The alternative usually suggested is to include other factors besides past sexual behaviour. These might include sexual fantasies, feelings of romantic love, past relationships and/or dating experiences, and even one's self-identification on the sexual orientation front. The problem is that researchers tend to disagree on which factors should be included and which should not. Some suggested factors require subjective interpretation, which opens the study to personal bias. Furthermore, the factors selected have a huge sway on the researchers' results.

Kinsey's Findings

Kinsey's studies found that about 10% of people (13% of men and 7% of women) in his American studies were homosexual. This was a big change in understanding, since most psychologists and researchers before Kinsey's time assumed that much less than 1% of humans had ever engaged in homosexual experiences. Same-gender sexual experiences had been taboo in Western society since the Middle Ages, and the relatively recent Victorian era rendered almost all sexual topics taboo. While psychologists occasionally spoke to clients who admitted to same-gender acts within the privacy of the doctor-patient relationship, other people tended to avoid such discussions for fear of social condemnation. After Kinsey's studies caused widespread discussion on many previously taboo subjects, it became clear that many socially and mentally healthy people have also had same-gender sex experiences.

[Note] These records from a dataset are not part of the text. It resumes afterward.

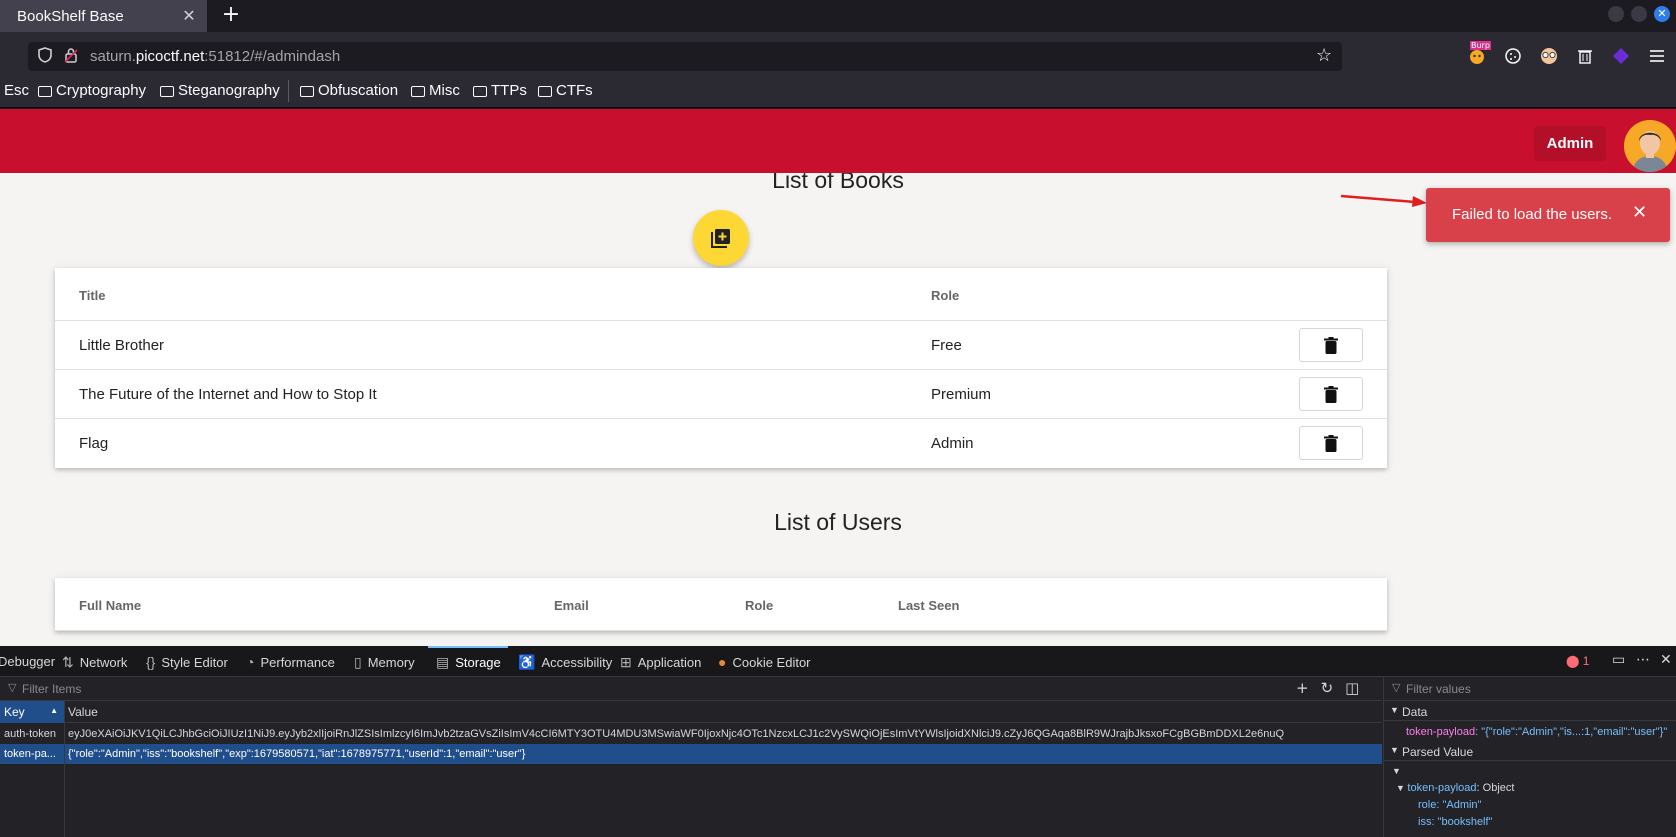 This screenshot has width=1676, height=837. I want to click on object-type: : Object, so click(1496, 788).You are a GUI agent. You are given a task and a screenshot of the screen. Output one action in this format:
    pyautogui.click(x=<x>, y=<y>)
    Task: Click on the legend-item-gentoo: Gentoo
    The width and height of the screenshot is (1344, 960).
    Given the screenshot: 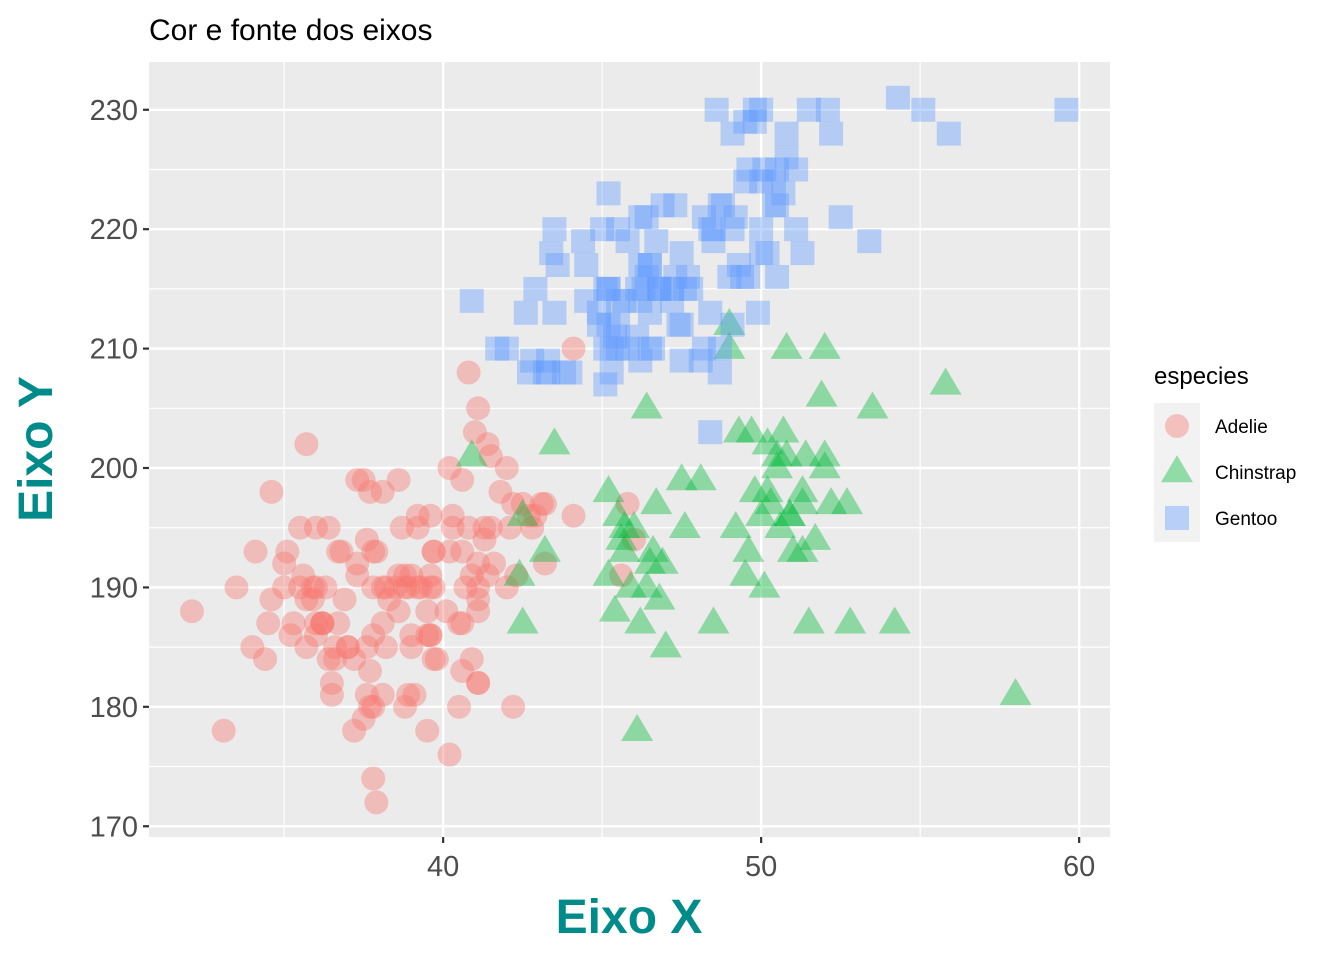 What is the action you would take?
    pyautogui.click(x=1221, y=518)
    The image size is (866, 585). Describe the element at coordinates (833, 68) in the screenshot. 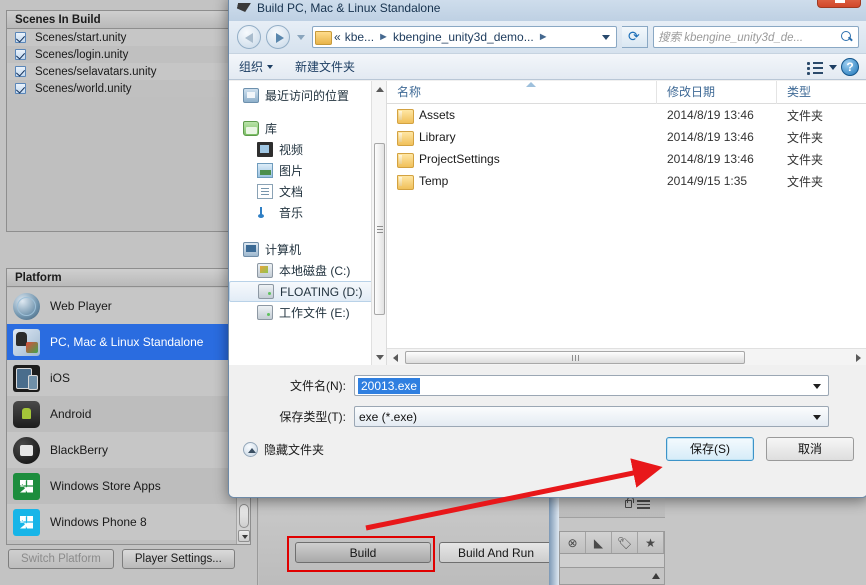

I see `view-mode-chevron-icon` at that location. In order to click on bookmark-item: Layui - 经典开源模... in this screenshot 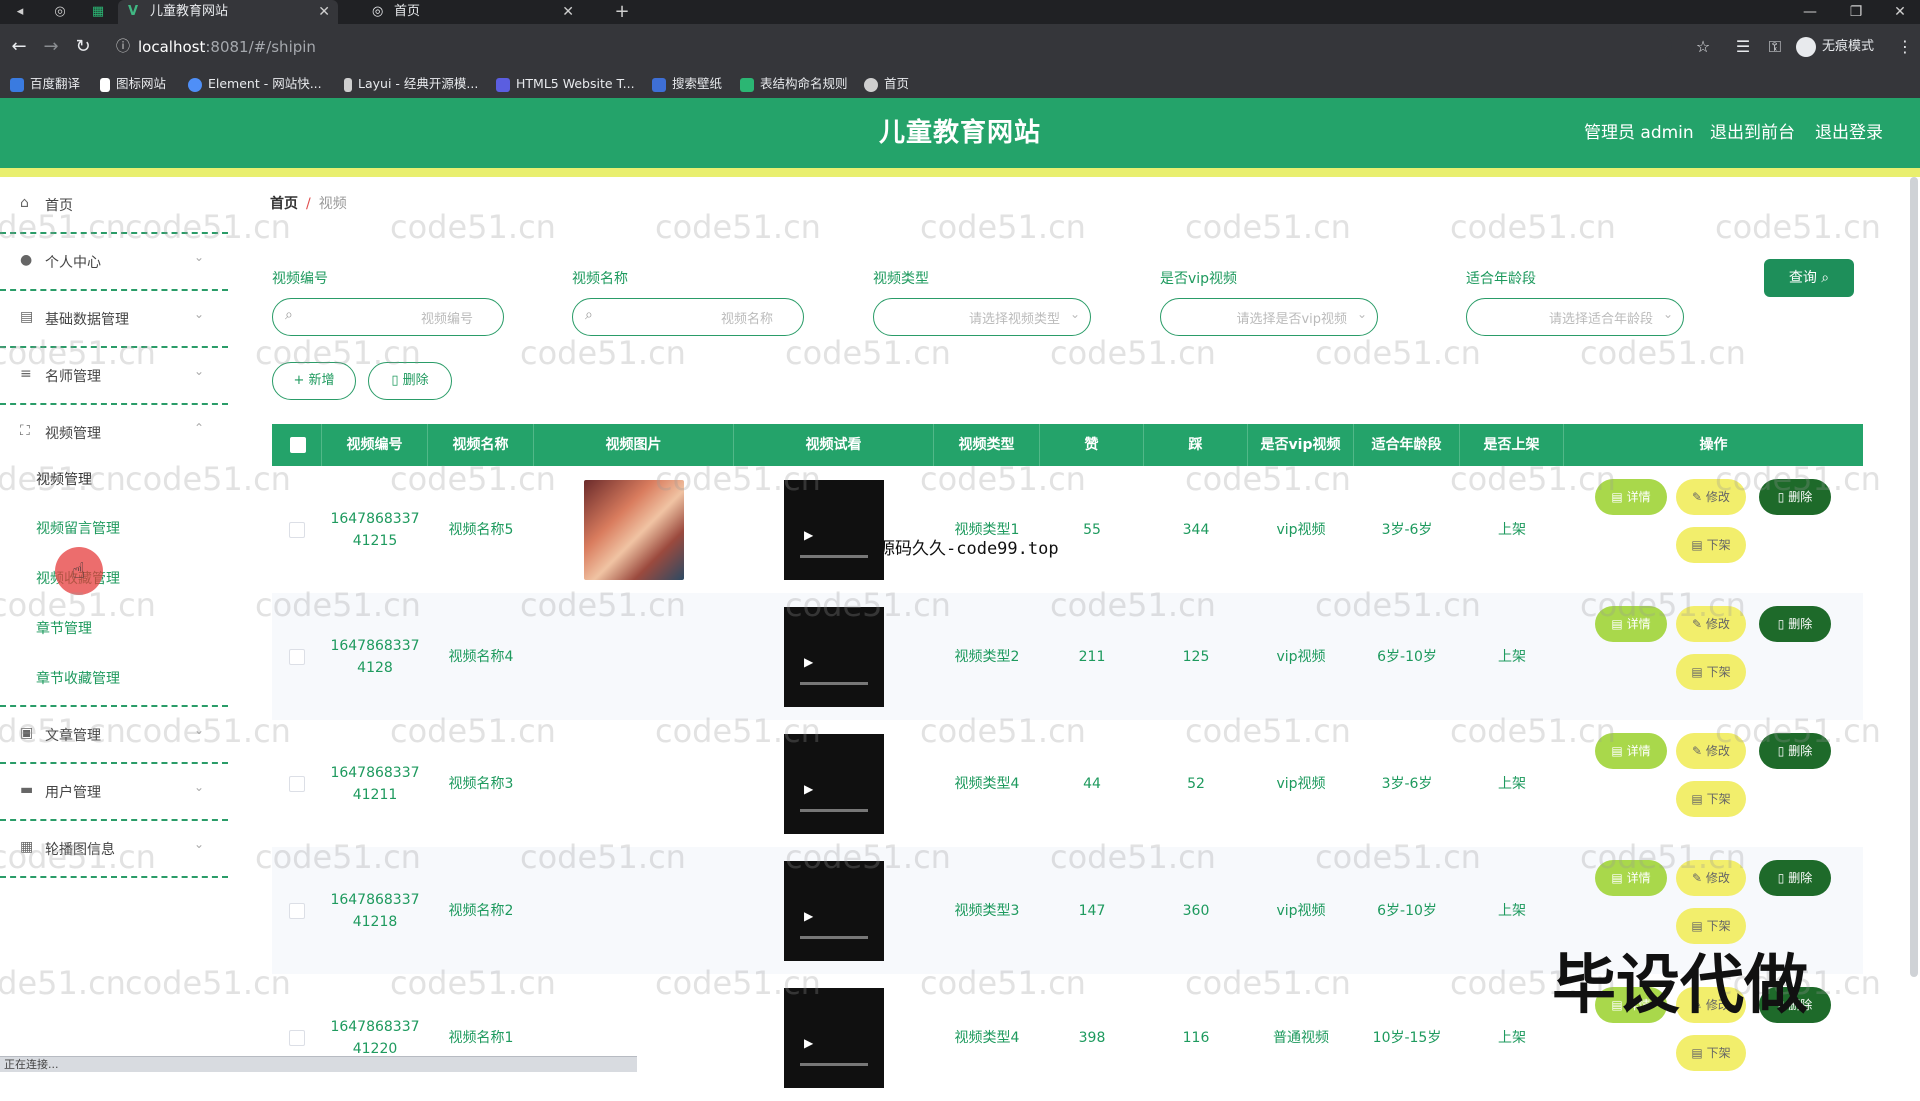, I will do `click(411, 84)`.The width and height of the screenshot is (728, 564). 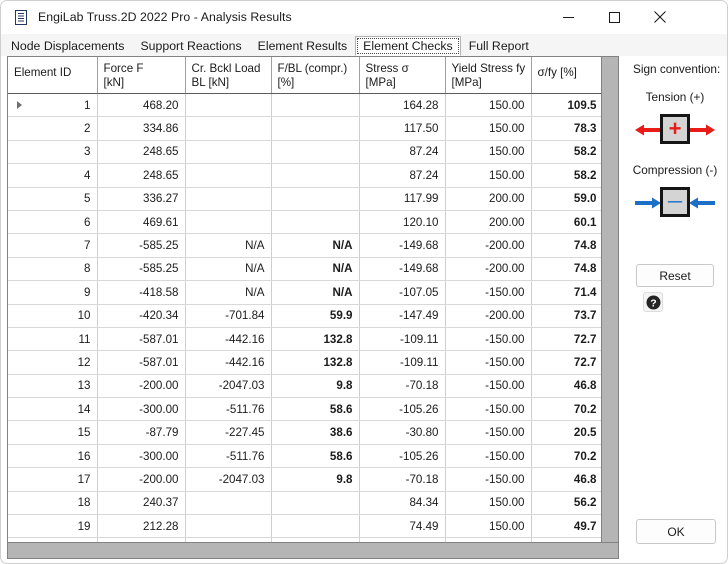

However, due to the logicistical problems outlined above, other estimations on the percentage of homosexual people have ranged everywhere from 2% to 30% in seemingly valid studies. Meanwhile, estimations of bisexuality are even more variable to the point where the studies can only be cynically diagnosed as completely unreliable. Further complicating things, studies conducted in the same manner with the same variables have shown shifting results as American society has become more accepting of same-sex relationships. It is safe to say that nobody knows for sure what percentage of people or gay, bisexual, or straight.

Variations on the Theme

Variations on the Kinsey Scale related to human sexuality have become popular lately. The most frequently referenced scales:

  • One that ranks sexual behaviour from monogamous to polyamorous.
  • Another that ranks people who are into power games (sometimes but not always sexual) from dominant to submissive.
  • A scale that ranks gender from male to female, with room for trans people to fit in the middle.
  • Yet another scale that ranks relative interest in sex from nonexistent to wildly enthusiastic.
  • A scale that ranks lesbians along a gender role continuum from masculine (butch) to feminine (femme).
  • A final scale that ranks hair from blond to brunette1, making fun of Kinsey's Scale and sexual orientation in general.

Unlike the Kinsey Scale, these variations do not have scientific studies to back them up. Some people simply consider them useful anyway. Of course, the variation scales may oversimplify matters problematically just as the Kinsey Scale does.